Quick answer: If your game depends on servers, yes, stress testing reveals where your backend breaks under load before real players do, at launch or during a spike. Discovering your capacity limits in a test is vastly cheaper than discovering them during a live surge.
Stress-testing your servers means deliberately overwhelming them with simulated load to find their breaking points. Should you? If your game relies on backend services, yes, because the alternative is finding your limits during a real traffic surge, when failure means downtime, lost players, and bad reviews.
It Finds Your Breaking Points Safely
Stress testing pushes your servers past normal load to find where and how they fail, the database that buckles, the service that runs out of memory, the bottleneck that caps your capacity. Finding these in a controlled test lets you fix or scale them calmly, on your own schedule, rather than during a crisis.
Bugnet captures server-side errors during stress tests, so you see exactly what breaks and why under load. Knowing your breaking points in advance is the whole value, you can't fix a limit you don't know you have until real traffic finds it for you.
The Alternative Is Failing Under Real Load
Without stress testing, you discover your capacity limits when real players exceed them, at launch, during a sale, or after a viral moment, exactly when failure is most damaging. A backend that collapses under a traffic surge means downtime, lost players who churn, and bad reviews, all at your highest-stakes moments.

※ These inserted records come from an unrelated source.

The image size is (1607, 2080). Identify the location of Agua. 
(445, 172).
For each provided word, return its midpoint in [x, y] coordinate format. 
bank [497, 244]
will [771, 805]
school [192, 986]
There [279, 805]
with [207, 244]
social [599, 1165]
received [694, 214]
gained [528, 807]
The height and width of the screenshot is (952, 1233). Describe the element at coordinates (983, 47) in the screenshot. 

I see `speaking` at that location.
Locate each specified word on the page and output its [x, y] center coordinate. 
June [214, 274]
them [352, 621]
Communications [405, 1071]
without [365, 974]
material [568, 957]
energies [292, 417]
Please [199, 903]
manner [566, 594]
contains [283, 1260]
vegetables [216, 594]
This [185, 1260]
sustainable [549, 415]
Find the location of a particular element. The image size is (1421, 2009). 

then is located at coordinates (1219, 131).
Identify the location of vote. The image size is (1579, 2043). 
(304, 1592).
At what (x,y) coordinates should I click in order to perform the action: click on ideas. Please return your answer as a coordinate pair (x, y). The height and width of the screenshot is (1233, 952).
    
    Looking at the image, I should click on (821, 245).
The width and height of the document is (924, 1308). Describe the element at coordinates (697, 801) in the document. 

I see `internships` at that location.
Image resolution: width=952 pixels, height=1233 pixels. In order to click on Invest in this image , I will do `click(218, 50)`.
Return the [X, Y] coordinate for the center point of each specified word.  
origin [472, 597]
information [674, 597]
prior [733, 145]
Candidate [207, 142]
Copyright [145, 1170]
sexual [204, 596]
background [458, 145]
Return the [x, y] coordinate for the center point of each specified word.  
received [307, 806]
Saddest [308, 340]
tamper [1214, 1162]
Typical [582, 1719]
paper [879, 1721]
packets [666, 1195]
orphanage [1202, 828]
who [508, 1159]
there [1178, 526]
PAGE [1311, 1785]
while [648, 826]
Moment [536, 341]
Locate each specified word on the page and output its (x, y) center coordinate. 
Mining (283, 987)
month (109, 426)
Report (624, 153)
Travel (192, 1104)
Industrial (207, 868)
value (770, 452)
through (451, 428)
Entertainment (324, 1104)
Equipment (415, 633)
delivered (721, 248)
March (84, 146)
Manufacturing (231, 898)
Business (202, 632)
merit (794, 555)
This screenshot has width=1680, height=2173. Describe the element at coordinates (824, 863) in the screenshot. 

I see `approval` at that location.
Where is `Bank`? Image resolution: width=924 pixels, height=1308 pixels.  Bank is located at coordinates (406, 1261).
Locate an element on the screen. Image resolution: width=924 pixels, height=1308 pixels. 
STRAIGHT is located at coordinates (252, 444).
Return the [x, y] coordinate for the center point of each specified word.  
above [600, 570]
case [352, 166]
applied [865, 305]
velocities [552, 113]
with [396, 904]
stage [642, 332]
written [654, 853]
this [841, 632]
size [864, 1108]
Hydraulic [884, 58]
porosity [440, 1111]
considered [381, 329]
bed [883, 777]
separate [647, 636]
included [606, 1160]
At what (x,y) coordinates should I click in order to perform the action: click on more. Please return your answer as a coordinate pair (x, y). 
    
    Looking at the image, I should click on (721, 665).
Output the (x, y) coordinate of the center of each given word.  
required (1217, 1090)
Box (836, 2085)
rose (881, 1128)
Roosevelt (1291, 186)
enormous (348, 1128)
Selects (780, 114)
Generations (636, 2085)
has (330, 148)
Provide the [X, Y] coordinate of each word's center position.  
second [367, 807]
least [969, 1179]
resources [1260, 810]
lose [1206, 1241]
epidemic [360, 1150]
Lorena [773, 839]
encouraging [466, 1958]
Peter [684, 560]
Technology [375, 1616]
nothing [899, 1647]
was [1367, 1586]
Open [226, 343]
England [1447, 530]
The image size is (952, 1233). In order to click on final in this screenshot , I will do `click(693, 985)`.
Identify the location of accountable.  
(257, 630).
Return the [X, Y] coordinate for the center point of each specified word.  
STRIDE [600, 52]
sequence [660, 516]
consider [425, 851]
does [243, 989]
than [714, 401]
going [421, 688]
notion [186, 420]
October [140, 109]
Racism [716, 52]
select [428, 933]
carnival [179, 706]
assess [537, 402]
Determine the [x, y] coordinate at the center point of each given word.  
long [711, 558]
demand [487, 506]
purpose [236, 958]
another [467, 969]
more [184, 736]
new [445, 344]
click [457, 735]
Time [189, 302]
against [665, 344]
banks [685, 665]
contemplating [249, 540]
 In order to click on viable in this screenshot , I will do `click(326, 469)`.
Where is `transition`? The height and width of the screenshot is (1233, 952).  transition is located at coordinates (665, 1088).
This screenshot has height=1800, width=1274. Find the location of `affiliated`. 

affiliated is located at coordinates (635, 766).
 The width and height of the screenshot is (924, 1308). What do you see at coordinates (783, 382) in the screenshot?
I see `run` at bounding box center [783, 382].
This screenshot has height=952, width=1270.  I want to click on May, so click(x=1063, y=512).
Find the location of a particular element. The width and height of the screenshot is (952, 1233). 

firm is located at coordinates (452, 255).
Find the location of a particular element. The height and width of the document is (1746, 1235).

Stress testing trades a controlled test now for avoiding an uncontrolled failure later. Bugnet's real-time server monitoring complements this by catching problems live, but stress testing is what lets you avoid the failure in the first place by knowing your limits beforehand.
It's Specific to Server-Dependent Games
The caveat: stress testing servers only applies if you have servers. A purely client-side, offline single-player game has no backend to stress, so this isn't a concern for those. The need scales with how much your game depends on online services, and how catastrophic their failure under load would be.
Bugnet captures whatever server-side issues your architecture has, whether surfaced by stress testing or real traffic. So: yes, stress-test your game servers if your game depends on them, it reveals your breaking points safely so you can fix them before a real surge does, which is vastly cheaper than failing under live load, if you're purely offline, this doesn't apply.
Yes if your game depends on servers, stress testing finds your breaking points safely so you fix them before a real surge does. Far cheaper than failing under live load. Not relevant for offline games.